### YOUR INSTRUCTIONS
Present exactly, and only, the lines running from the line that contains "Instruction: Expand the" through the end of the entries below.

========================

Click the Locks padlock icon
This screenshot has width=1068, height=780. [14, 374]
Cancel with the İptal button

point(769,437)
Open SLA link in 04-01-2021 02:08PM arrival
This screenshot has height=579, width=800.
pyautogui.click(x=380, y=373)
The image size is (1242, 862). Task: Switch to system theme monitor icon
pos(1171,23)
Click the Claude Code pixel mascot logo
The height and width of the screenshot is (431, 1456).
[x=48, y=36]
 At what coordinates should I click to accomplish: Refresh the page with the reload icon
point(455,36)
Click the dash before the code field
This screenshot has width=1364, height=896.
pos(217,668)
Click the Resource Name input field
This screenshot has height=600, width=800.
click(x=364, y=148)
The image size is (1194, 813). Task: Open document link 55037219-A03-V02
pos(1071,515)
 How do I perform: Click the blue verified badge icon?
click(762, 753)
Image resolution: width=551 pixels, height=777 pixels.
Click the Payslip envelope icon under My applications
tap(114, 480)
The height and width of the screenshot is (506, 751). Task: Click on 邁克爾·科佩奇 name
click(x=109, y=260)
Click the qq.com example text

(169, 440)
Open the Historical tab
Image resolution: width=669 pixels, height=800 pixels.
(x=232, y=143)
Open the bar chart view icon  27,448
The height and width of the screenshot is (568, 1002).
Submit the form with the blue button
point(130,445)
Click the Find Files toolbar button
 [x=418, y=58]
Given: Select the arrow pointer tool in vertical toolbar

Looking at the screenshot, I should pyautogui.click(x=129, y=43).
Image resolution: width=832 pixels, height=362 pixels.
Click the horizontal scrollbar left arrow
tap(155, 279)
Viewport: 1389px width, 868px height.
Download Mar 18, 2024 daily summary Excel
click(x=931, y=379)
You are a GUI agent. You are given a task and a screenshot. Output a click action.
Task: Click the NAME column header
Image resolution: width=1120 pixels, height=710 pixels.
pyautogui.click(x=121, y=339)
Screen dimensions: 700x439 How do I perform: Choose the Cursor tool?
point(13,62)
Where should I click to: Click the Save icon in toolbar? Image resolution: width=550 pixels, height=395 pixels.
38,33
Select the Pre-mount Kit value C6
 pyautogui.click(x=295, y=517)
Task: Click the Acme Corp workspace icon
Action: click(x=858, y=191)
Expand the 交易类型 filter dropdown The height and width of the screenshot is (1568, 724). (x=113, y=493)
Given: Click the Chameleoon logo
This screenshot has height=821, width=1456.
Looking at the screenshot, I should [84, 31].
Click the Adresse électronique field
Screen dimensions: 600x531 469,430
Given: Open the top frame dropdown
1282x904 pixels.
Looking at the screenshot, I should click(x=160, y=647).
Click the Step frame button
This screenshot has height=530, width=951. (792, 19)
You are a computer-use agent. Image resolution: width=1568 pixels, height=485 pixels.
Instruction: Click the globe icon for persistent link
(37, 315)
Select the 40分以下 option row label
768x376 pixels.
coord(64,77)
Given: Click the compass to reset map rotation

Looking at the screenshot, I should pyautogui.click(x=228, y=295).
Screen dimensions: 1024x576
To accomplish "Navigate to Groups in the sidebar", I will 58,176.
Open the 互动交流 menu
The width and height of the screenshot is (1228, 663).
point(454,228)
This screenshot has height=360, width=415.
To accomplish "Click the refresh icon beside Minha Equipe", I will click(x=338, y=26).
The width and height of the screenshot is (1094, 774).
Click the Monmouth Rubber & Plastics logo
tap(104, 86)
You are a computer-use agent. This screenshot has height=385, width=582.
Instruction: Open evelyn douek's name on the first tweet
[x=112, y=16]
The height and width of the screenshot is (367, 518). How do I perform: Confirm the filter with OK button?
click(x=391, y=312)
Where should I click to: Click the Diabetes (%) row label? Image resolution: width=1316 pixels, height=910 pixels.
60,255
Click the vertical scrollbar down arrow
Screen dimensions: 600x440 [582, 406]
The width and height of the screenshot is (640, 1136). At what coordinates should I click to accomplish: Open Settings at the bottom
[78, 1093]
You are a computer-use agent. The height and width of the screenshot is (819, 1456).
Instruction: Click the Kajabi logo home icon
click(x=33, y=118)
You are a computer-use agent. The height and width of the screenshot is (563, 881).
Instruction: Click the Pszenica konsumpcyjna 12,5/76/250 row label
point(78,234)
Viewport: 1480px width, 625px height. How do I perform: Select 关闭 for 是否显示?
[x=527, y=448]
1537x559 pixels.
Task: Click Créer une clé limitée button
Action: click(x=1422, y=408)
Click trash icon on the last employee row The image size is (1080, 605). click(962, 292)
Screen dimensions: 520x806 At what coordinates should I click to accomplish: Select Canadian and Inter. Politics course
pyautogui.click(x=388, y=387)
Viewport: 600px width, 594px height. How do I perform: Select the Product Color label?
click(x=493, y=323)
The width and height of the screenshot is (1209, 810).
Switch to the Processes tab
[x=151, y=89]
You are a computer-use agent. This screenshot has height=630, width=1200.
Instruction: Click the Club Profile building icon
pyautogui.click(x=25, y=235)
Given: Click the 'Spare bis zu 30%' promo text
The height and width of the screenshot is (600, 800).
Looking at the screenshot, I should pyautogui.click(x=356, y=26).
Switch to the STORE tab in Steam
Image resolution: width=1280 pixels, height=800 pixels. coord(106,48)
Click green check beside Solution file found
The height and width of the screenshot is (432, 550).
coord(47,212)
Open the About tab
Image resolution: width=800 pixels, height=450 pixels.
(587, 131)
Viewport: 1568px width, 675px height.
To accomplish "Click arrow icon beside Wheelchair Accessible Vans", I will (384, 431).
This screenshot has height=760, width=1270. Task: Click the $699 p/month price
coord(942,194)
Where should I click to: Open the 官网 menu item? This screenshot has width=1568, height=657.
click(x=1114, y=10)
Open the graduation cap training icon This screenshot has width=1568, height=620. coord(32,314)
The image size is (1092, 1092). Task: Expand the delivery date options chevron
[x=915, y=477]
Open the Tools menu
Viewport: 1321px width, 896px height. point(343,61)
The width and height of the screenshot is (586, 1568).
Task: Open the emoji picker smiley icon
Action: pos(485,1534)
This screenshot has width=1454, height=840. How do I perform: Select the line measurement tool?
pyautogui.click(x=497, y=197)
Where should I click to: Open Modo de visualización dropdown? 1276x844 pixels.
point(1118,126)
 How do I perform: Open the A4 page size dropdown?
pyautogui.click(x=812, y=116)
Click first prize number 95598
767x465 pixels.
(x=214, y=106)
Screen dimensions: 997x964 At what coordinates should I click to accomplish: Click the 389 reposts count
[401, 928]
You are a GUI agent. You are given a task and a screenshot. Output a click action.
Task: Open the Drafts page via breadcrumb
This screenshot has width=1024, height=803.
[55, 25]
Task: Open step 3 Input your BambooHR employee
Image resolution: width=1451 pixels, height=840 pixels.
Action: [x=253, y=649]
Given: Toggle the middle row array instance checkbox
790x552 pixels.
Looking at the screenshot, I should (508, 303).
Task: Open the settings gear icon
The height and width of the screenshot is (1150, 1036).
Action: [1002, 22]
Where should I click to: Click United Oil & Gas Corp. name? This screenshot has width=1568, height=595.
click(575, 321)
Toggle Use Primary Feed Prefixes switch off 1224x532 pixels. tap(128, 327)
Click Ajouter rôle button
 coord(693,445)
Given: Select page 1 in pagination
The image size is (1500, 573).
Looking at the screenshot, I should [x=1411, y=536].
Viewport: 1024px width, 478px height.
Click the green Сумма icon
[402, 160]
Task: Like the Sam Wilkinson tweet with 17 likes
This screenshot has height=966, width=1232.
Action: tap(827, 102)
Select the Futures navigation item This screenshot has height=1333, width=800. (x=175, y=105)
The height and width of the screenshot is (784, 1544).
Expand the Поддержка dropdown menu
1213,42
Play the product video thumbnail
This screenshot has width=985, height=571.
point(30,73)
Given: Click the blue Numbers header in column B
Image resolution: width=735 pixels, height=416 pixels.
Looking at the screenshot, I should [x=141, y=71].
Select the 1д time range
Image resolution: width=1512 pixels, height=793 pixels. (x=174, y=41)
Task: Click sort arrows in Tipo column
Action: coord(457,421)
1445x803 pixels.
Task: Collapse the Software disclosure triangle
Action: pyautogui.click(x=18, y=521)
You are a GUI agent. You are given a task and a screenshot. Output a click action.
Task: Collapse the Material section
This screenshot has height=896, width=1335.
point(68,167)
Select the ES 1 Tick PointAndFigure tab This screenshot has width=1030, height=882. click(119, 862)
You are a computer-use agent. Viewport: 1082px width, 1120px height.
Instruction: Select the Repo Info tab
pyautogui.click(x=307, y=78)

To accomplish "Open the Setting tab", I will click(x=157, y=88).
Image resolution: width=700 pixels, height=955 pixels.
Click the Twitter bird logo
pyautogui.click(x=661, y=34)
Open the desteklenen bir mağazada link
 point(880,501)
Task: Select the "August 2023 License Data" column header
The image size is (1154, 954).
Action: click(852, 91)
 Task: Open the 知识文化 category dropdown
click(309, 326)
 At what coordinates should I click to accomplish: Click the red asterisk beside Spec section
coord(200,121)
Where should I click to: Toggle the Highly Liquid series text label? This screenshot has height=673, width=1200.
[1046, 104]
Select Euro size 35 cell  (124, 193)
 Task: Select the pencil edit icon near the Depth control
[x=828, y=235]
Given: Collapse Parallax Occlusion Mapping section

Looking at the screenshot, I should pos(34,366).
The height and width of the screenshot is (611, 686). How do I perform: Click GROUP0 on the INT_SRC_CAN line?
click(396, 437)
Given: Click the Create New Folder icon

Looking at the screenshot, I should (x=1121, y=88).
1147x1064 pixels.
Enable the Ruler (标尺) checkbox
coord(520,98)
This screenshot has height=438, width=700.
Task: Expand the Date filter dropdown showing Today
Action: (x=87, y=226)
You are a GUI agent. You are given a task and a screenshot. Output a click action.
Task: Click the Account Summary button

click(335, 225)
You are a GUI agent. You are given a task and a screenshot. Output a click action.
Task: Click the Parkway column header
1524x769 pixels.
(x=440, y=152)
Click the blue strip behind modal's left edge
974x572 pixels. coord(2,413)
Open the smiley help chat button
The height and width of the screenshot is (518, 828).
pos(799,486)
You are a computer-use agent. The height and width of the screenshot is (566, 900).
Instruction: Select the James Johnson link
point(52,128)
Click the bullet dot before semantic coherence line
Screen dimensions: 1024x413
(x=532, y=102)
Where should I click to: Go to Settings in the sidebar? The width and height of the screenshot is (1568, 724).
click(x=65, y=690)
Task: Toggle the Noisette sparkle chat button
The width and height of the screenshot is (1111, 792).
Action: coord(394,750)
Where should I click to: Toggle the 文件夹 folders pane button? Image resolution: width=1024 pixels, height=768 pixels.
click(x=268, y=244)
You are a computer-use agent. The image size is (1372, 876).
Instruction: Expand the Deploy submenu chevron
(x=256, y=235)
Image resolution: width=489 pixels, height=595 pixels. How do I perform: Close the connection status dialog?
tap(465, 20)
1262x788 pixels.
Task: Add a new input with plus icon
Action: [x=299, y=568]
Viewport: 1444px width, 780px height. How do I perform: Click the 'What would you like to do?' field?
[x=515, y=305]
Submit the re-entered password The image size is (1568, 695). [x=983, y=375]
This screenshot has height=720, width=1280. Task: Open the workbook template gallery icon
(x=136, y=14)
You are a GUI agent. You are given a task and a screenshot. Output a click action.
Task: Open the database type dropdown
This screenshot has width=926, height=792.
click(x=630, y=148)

========================

### SOLVED EXERCISE
Instruction: Expand the Deploy submenu chevron
(x=256, y=235)
Image resolution: width=489 pixels, height=595 pixels. How do I perform: Close the connection status dialog?
tap(465, 20)
1262x788 pixels.
Task: Add a new input with plus icon
Action: [x=299, y=568]
Viewport: 1444px width, 780px height. How do I perform: Click the 'What would you like to do?' field?
[x=515, y=305]
Submit the re-entered password The image size is (1568, 695). [x=983, y=375]
This screenshot has height=720, width=1280. Task: Open the workbook template gallery icon
(x=136, y=14)
You are a GUI agent. You are given a task and a screenshot. Output a click action.
Task: Open the database type dropdown
This screenshot has width=926, height=792.
click(x=630, y=148)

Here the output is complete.